Closed
Description
❓ Questions and Help
This is probably not an issue with pytorch. I try to torch.save
an ops with bytes from pybind11 pickle. Here is the pybind11 registration link.
How do I torch.save
the ops:
import torchtext
import torch
from torchtext.experimental.transforms import PRETRAINED_SP_MODEL, load_sp_model
sp_model_path = torchtext.utils.download_from_url(PRETRAINED_SP_MODEL['text_unigram_25000'])
sp_model = load_sp_model(sp_model_path)
f = open("temp.pt", "wb")
torch.save(sp_model, f)
The error message I got:
---------------------------------------------------------------------------
UnicodeDecodeError Traceback (most recent call last)
<ipython-input-7-c66cdf260b7d> in <module>
1 f = open("temp.pt", "wb")
----> 2 torch.save(sp_model, f)
~/tmp/PyTorch/pytorch/torch/serialization.py in save(obj, f, pickle_module, pickle_protocol, _use_new_zipfile_serialization)
370 if _use_new_zipfile_serialization:
371 with _open_zipfile_writer(opened_file) as opened_zipfile:
--> 372 _save(obj, opened_zipfile, pickle_module, pickle_protocol)
373 return
374 _legacy_save(obj, opened_file, pickle_module, pickle_protocol)
~/tmp/PyTorch/pytorch/torch/serialization.py in _save(obj, zip_file, pickle_module, pickle_protocol)

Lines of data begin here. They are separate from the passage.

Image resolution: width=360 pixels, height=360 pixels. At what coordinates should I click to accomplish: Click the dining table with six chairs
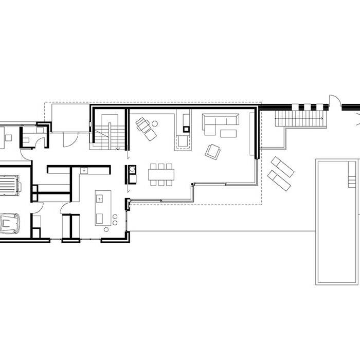coord(162,174)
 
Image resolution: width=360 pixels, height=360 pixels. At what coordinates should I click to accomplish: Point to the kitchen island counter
coord(100,207)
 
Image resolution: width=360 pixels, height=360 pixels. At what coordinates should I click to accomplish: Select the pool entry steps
coord(352,181)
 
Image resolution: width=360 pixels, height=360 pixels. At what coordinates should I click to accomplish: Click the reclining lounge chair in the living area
coord(146,129)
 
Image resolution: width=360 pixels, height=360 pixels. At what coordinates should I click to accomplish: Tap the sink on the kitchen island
coord(100,196)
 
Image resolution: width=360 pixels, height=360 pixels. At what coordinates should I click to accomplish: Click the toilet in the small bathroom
coord(27,139)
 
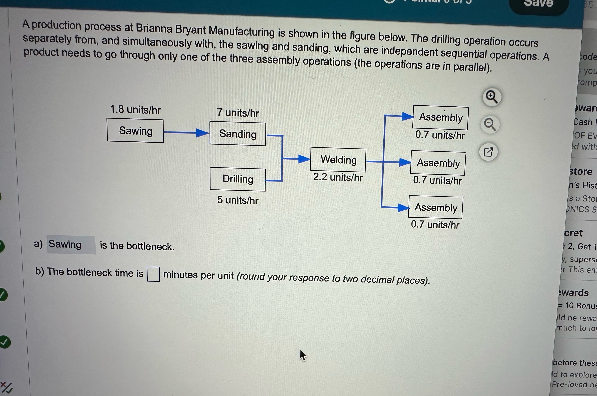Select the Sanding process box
(x=238, y=134)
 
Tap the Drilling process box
(x=238, y=179)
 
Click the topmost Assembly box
(x=441, y=118)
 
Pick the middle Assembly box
(x=438, y=163)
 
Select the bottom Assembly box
(x=436, y=208)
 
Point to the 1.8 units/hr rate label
(x=135, y=110)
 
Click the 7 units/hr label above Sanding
(x=238, y=113)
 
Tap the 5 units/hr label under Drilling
(x=238, y=200)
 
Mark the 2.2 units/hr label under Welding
(x=338, y=177)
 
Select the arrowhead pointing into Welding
(x=304, y=159)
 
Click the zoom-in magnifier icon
(x=491, y=97)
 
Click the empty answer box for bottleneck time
(x=153, y=274)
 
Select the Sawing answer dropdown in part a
(x=71, y=245)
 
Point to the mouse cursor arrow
(x=302, y=355)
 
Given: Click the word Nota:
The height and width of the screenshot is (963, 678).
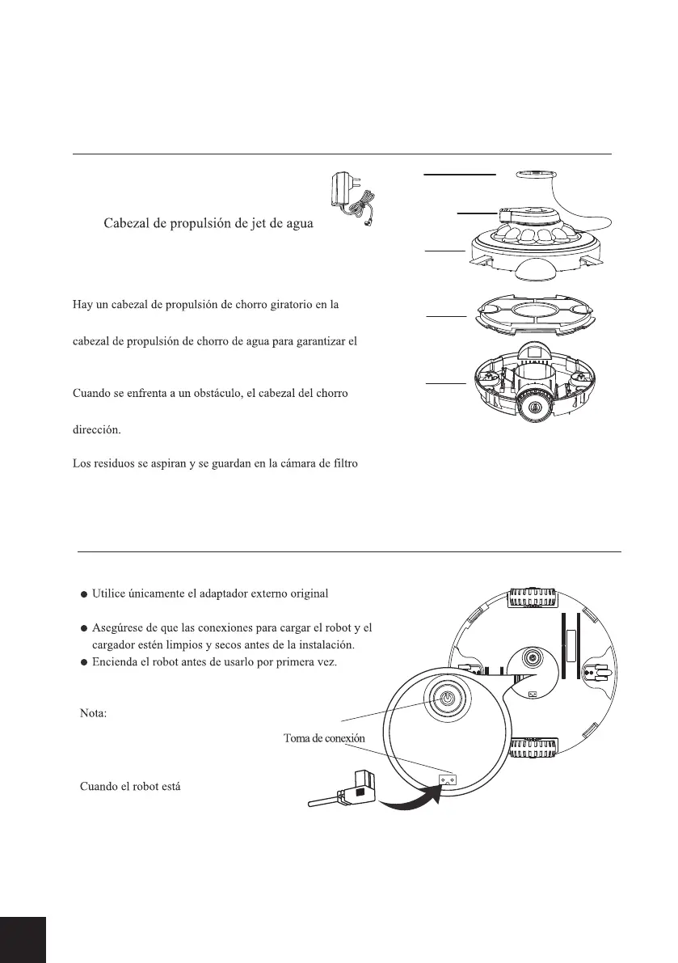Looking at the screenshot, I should pos(96,716).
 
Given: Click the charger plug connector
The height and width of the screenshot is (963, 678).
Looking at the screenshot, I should pos(348,788).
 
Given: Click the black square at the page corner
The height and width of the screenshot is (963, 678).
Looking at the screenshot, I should pos(23,940).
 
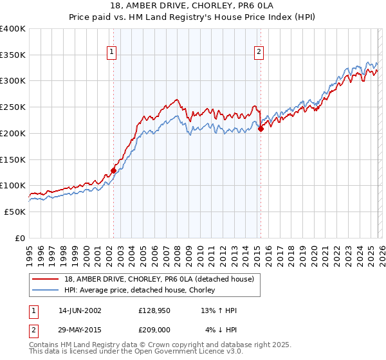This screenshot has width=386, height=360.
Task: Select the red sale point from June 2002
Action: [114, 170]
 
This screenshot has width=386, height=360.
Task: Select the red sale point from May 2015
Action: [261, 129]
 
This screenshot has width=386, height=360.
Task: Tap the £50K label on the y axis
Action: [15, 212]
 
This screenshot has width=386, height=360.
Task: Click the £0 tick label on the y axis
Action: [20, 238]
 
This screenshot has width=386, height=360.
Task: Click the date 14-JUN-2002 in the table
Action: [80, 310]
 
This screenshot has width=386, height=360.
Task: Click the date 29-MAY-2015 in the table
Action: [80, 330]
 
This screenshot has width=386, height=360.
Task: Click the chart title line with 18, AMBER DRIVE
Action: [193, 6]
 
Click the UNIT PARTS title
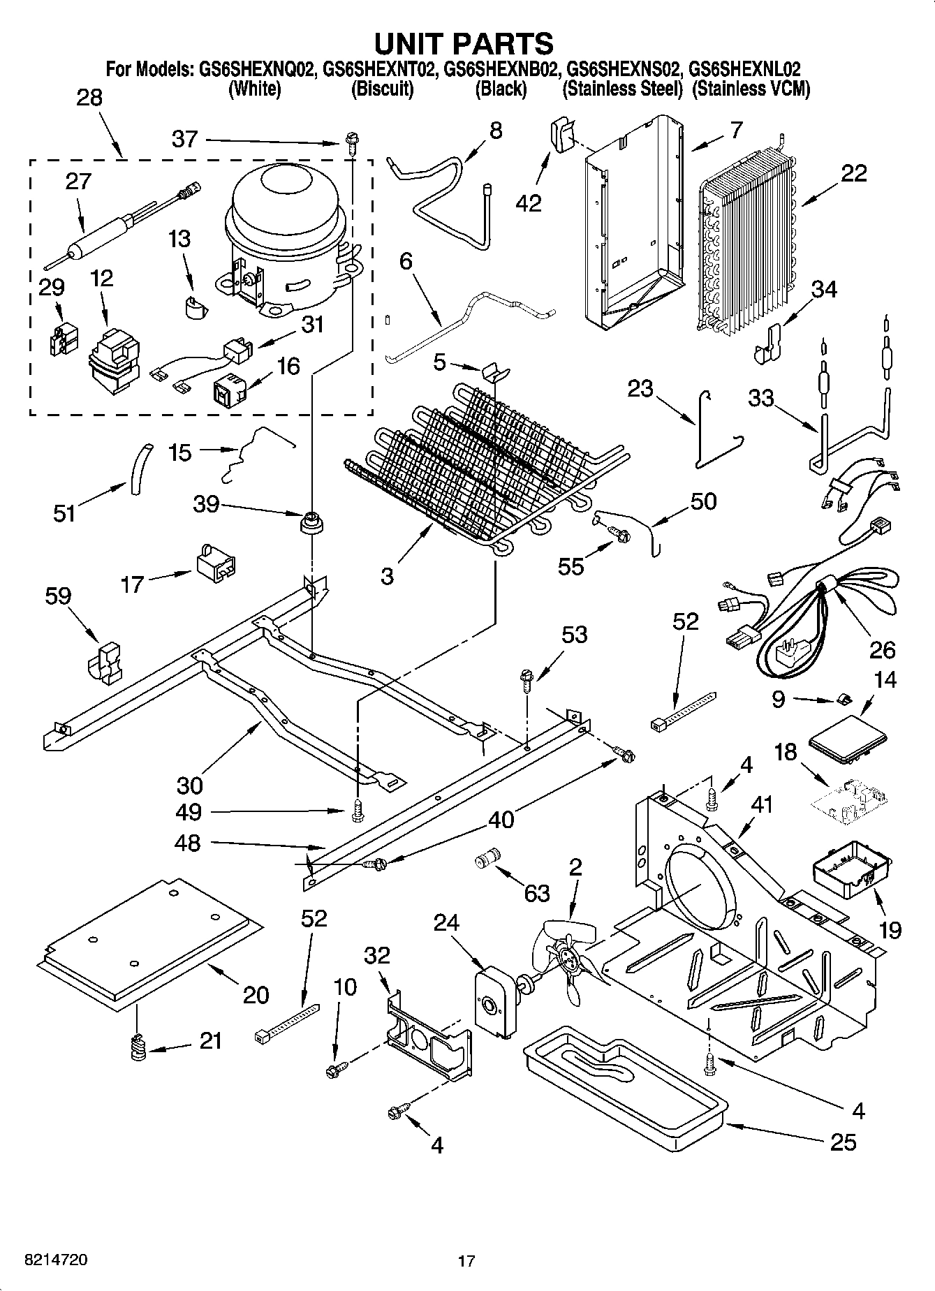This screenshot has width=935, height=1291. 464,43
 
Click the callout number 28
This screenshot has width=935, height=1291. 89,98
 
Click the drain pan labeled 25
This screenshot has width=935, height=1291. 625,1089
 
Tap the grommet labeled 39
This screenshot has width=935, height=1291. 311,522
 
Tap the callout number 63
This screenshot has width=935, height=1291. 536,892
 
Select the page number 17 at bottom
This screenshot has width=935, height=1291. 466,1261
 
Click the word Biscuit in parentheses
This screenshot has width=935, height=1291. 383,89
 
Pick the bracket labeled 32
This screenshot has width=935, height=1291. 427,1033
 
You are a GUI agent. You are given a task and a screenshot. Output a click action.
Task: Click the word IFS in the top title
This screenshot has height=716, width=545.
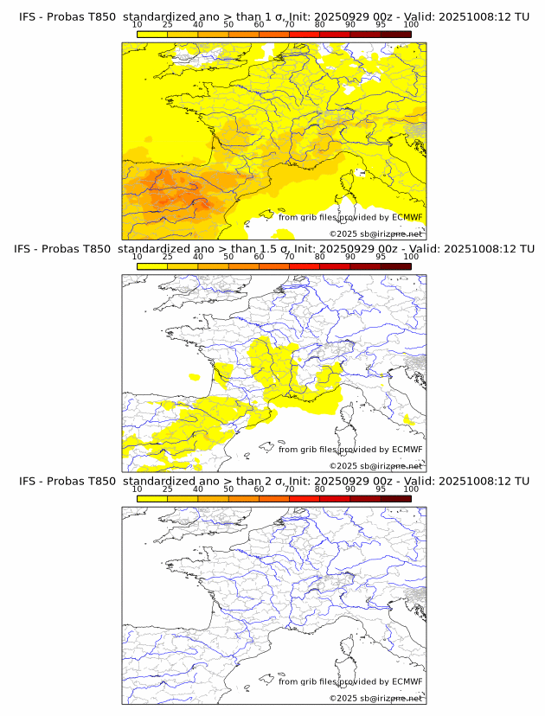[x=28, y=17]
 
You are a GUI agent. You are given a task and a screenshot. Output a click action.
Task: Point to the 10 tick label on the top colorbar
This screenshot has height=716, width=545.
[x=137, y=26]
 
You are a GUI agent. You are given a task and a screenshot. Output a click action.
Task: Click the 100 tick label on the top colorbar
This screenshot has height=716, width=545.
[x=410, y=26]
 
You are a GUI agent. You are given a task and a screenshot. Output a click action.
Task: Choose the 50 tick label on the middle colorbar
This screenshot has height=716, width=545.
[x=228, y=258]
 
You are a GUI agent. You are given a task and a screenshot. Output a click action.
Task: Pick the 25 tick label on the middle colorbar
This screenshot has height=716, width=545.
[x=167, y=258]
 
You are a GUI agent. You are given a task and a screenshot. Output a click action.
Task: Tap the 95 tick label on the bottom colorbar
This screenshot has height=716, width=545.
[x=381, y=489]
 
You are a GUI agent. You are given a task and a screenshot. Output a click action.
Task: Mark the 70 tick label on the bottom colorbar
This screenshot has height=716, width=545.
[x=289, y=489]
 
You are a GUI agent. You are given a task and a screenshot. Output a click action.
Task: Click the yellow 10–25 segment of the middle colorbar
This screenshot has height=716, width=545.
[x=152, y=265]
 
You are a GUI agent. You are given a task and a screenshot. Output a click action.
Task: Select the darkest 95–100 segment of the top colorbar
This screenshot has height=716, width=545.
[x=395, y=34]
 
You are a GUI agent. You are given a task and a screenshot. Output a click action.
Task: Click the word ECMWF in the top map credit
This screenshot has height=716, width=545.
[x=407, y=217]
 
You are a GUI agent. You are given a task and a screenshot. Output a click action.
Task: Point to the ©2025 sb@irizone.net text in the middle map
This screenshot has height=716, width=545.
[x=375, y=465]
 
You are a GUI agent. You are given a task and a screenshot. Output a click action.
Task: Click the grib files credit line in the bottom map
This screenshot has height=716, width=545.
[x=350, y=681]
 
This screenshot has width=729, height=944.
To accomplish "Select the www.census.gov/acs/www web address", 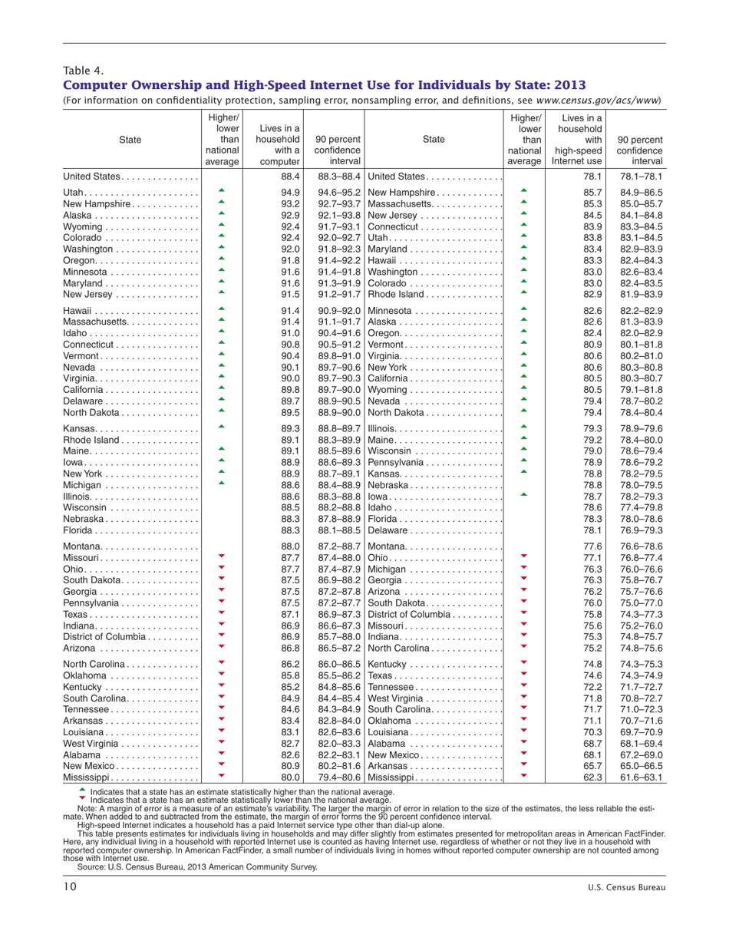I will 599,100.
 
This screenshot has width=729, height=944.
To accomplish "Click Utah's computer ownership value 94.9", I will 289,191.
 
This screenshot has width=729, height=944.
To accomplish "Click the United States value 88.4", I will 289,177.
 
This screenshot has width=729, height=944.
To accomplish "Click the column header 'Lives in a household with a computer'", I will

474 pickler = pickle_module.Pickler(data_buf, protocol=pickle_protocol)
475 pickler.persistent_id = persistent_id
--> 476 pickler.dump(obj)
477 data_value = data_buf.getvalue()
478 zip_file.write_record('data.pkl', data_value, len(data_value))
UnicodeDecodeError: 'utf-8' codec can't decode byte 0xc0 in position 119: invalid start byte
cc @mruberry
Metadata
Assignees
Labels
No labels
Activity
mthrok commentedon Dec 4, 2020
This is about the usage of PyBind11. See https://pybind11.readthedocs.io/en/stable/advanced/cast/strings.html#return-c-strings-without-conversion
Changing the binding to this works
https://github.com/mthrok/text/blob/b0f88ba56603590444a5c10e216573ebce0740ad/torchtext/csrc/register_bindings.cpp#L52-L74
zhangguanheng66 commentedon Dec 7, 2020
Thanks @mthrok, how about the torchbind one? I saw a similar issue when saving and loading the torchbind SP model. As you found the solution, do you want to send out a PR and land the pybind pickle support for SP model?
mthrok commentedon Dec 8, 2020
@zhangguanheng66
Is there an issue reported that I can look at?
zhangguanheng66 commentedon Dec 8, 2020
Yup. Here is the code snippet to reproduce the serialization issue with torchbind sentencepiece model
Same issue is observed for the pybind one.
mthrok commentedon Dec 8, 2020
Okay so I believe this is not pytorch fire issue, so I am transferring the issue to torchtext.
mthrok commentedon Dec 23, 2020
Addressed in #1104